I’m trying to understand how the limits & guarantees are being utilized in my JupyterHub deployment.
According to some research I have made (which of course may not be 100% correct…) on which I came to the conclustion that is “better” to adjust the memory limits equal to the memory guarantees and not setting CPU limits & guarantees at all.
According to all the above, I have made 3 different resources profiles.
For example, if one select the “High” profile and exceeds the 32GB of memory his pod/notebook will be killed…but nope!
Those are not getting killed even when the limits have been surpassed for hours! I quote some screenshots from Grafana.

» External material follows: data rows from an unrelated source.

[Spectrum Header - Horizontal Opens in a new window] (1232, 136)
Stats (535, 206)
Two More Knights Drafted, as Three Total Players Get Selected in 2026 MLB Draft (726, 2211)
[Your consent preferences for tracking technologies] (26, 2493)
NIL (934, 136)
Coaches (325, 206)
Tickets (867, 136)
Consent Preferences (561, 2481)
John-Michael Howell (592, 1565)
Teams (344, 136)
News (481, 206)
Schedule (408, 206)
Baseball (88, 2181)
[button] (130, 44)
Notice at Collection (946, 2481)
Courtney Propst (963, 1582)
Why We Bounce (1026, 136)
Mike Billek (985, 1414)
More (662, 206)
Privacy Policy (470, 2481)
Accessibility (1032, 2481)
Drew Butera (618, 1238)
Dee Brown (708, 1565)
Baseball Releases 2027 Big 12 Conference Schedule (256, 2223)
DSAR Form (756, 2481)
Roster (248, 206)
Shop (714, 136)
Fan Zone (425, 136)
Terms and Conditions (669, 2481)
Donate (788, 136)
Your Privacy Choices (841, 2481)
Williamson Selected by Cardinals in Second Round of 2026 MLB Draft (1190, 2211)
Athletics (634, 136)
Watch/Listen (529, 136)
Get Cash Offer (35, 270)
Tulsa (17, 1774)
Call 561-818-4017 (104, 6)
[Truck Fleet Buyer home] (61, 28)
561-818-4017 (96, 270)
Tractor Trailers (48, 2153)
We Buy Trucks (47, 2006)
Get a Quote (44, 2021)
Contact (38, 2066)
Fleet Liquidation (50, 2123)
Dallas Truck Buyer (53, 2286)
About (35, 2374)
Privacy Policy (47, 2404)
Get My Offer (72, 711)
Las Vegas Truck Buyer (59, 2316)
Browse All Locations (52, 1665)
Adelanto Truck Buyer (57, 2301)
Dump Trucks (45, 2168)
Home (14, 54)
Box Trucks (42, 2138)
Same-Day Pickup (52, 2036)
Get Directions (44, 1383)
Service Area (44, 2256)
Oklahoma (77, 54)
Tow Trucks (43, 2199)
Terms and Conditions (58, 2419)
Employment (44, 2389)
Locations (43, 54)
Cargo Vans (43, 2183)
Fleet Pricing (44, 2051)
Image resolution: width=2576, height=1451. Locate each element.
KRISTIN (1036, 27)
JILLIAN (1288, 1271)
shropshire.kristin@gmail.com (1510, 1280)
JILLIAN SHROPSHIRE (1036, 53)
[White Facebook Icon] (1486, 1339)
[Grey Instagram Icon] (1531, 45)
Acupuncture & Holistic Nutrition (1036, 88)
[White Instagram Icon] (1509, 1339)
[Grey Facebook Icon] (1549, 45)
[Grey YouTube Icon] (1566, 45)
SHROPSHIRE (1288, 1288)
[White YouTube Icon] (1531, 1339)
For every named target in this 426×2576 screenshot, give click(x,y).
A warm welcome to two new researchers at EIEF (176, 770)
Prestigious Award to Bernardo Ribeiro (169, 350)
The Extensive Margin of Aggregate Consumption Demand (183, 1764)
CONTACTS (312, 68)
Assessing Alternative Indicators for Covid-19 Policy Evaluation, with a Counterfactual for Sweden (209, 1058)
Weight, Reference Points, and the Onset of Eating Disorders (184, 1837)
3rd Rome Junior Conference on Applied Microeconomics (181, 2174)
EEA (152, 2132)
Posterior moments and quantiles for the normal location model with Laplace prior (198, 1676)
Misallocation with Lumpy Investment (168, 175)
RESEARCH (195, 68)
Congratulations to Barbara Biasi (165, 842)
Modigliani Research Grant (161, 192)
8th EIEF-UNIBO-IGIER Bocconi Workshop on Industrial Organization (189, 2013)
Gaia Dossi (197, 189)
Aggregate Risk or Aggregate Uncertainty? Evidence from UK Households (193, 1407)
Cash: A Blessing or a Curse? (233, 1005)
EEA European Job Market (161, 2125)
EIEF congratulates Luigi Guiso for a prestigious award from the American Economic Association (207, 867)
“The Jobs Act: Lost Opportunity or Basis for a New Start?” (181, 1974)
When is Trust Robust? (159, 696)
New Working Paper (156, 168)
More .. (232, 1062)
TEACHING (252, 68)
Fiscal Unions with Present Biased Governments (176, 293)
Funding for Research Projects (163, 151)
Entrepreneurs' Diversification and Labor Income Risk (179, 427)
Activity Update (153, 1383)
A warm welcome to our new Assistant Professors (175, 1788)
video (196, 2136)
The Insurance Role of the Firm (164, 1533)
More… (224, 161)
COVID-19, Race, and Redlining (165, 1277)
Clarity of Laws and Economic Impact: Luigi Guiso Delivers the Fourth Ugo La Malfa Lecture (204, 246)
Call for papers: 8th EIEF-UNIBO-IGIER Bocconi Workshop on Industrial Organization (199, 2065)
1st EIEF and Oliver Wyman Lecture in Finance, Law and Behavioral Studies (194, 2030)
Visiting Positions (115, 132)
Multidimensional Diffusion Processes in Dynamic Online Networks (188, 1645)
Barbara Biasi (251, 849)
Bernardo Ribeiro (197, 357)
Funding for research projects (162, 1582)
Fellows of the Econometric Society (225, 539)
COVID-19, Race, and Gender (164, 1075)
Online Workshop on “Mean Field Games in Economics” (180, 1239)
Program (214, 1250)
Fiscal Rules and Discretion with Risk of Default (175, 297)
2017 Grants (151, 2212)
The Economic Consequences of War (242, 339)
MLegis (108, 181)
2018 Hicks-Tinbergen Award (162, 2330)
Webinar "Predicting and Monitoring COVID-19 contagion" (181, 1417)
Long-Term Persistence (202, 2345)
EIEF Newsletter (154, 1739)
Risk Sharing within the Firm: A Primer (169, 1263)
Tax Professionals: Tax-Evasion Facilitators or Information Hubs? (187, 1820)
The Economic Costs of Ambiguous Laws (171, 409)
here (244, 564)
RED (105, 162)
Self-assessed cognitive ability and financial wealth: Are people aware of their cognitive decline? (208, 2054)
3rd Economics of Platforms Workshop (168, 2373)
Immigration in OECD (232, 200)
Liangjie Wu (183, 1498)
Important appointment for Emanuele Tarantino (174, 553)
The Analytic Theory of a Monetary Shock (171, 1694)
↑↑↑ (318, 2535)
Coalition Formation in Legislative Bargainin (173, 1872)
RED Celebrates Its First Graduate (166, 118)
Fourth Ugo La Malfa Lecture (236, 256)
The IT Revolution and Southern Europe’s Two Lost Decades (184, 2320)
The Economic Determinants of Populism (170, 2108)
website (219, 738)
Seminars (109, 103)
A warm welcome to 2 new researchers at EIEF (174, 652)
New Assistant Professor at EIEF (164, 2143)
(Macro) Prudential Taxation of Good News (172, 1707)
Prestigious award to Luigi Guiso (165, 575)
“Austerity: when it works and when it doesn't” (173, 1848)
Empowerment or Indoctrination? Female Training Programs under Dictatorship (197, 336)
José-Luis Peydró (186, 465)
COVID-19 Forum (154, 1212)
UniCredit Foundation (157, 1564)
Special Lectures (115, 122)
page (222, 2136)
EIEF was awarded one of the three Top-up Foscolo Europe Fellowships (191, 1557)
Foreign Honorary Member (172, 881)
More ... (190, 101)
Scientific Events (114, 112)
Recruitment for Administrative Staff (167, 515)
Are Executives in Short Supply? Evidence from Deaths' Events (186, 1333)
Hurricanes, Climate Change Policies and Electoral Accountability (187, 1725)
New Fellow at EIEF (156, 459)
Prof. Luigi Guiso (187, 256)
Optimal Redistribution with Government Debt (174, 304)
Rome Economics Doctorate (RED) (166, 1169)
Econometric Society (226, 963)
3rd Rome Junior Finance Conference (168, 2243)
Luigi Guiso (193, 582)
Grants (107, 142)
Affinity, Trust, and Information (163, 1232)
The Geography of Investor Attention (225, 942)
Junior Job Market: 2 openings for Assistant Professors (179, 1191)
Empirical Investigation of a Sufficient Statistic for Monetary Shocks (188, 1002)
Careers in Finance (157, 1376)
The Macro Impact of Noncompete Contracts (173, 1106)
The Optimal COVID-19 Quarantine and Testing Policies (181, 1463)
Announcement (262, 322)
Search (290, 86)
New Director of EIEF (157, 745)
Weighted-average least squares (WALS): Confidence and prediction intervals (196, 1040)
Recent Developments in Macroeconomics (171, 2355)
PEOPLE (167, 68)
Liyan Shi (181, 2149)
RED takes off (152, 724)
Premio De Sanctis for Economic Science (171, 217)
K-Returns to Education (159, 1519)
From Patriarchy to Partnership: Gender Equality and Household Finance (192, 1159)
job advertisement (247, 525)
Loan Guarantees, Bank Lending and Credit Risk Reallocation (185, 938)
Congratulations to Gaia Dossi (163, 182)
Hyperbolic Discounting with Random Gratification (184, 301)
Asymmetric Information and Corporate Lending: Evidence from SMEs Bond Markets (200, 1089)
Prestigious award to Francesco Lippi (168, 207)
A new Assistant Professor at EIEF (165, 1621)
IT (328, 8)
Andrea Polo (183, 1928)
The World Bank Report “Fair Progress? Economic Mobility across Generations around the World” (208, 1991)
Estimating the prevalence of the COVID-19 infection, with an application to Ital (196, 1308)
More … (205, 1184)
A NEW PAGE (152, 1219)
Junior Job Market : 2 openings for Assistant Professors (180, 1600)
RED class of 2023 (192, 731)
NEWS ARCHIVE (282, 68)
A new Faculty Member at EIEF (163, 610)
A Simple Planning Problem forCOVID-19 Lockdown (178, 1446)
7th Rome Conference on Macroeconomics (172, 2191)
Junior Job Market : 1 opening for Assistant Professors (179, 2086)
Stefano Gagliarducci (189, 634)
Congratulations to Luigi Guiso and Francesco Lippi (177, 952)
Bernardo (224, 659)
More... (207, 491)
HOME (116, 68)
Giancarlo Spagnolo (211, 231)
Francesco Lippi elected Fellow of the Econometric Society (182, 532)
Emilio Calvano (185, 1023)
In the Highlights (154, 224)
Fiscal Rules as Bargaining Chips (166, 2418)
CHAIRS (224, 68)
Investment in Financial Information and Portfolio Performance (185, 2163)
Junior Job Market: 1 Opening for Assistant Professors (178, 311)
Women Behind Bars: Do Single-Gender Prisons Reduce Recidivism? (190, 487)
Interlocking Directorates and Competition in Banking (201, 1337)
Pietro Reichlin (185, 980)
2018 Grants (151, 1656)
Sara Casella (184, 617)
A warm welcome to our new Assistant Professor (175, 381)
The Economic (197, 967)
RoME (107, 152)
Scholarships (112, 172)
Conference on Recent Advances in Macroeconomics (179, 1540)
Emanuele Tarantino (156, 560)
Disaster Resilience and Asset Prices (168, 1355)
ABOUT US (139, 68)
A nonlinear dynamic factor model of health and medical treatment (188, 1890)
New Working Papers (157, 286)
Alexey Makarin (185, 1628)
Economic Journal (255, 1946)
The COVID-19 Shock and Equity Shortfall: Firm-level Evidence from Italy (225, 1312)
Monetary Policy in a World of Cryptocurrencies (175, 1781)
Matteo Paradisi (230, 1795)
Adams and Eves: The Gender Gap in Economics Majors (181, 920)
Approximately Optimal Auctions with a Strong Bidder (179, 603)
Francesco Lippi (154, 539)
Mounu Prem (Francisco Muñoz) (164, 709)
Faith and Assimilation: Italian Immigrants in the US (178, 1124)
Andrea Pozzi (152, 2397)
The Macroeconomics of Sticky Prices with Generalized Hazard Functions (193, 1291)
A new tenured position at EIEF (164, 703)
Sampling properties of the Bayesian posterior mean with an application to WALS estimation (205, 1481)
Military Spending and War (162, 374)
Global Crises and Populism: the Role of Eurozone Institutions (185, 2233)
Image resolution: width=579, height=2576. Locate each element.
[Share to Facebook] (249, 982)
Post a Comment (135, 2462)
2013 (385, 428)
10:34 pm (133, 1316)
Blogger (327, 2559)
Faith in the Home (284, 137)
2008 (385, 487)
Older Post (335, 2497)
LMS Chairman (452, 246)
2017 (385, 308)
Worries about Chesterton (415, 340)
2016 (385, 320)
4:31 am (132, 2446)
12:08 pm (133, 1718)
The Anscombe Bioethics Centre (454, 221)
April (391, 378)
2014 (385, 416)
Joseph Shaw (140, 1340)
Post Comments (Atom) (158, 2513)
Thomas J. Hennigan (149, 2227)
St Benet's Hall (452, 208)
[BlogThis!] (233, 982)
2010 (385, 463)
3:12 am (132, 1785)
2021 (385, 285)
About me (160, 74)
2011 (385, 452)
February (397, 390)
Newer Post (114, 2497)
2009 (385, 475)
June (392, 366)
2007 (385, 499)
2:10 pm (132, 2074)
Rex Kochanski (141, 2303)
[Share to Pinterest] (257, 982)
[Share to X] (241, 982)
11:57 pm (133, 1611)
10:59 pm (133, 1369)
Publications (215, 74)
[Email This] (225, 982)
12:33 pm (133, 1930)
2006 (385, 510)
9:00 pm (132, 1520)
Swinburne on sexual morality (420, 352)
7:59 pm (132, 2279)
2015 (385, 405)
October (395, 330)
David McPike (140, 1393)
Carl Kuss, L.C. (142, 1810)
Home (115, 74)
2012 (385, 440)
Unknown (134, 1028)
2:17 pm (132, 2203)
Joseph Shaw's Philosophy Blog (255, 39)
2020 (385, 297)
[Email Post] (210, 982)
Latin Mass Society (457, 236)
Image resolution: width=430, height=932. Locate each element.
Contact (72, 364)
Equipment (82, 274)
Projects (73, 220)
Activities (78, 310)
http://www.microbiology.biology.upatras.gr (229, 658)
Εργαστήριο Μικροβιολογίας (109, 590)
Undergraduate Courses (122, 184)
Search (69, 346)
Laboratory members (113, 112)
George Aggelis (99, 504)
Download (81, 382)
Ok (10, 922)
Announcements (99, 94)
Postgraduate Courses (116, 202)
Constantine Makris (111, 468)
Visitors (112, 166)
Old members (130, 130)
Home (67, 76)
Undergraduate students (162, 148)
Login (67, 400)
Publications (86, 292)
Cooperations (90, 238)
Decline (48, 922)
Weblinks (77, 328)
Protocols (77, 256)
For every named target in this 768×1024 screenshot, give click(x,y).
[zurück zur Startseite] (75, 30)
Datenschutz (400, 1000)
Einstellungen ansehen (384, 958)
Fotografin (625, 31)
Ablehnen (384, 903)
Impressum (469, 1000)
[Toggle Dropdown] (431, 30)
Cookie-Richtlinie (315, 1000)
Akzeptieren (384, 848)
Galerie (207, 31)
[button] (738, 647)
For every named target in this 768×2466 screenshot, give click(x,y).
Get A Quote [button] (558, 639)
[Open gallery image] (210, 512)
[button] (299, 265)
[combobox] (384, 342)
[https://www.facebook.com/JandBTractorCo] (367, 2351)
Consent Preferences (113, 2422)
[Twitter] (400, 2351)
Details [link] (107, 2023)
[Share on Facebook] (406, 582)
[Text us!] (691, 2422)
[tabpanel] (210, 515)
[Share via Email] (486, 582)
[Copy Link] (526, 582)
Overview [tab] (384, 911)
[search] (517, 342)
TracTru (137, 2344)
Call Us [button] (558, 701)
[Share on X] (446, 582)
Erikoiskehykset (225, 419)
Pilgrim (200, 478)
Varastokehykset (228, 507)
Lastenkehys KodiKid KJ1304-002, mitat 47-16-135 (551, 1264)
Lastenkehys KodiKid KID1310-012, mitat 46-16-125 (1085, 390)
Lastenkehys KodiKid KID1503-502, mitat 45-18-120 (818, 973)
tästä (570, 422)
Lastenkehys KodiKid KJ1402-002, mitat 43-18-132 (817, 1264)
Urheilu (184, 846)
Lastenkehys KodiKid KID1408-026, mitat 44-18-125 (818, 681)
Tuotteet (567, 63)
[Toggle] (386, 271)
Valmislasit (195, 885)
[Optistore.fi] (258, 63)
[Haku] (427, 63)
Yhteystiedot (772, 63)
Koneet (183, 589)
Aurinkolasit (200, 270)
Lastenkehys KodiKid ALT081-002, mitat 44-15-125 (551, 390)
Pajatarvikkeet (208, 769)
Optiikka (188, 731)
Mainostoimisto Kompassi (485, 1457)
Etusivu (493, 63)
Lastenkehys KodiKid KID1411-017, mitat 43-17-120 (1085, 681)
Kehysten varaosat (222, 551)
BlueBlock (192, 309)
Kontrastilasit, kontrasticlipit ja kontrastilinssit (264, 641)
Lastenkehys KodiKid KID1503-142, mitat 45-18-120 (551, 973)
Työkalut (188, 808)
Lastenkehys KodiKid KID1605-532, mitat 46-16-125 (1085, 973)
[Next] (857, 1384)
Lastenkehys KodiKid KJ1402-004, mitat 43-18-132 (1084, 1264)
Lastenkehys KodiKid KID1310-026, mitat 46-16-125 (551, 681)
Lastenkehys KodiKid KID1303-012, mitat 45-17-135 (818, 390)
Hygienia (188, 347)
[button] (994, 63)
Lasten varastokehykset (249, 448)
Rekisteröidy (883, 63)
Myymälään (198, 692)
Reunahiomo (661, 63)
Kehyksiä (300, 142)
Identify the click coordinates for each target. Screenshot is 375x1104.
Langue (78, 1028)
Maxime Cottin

This data though are not “true”. By investigating the pods under the hood with the below commands I am often observing that the actual consumption is normal:
cat /sys/fs/cgroup/cpu/cpuacct.usage # CPU usage cat /sys/fs/cgroup/memory/memory.usage_in_bytes # Memory usage
Thus, I have came to a conclution on which I am in a position to say that the kube metrics are not showing the correct picture of the consumption and to be honest, I cannot clearly understand on which side the problem resides. Is it some wrong configuration on JupyterHub? (doubt it). Is it something wrong on Kubernetes configuration? (very possible!). Maybe both? Something else?
Some details about the infrastructure: This a kubadm cluster of 5 nodes (1 master & 4 workers) which are operating as VMs in a Proxmox installation.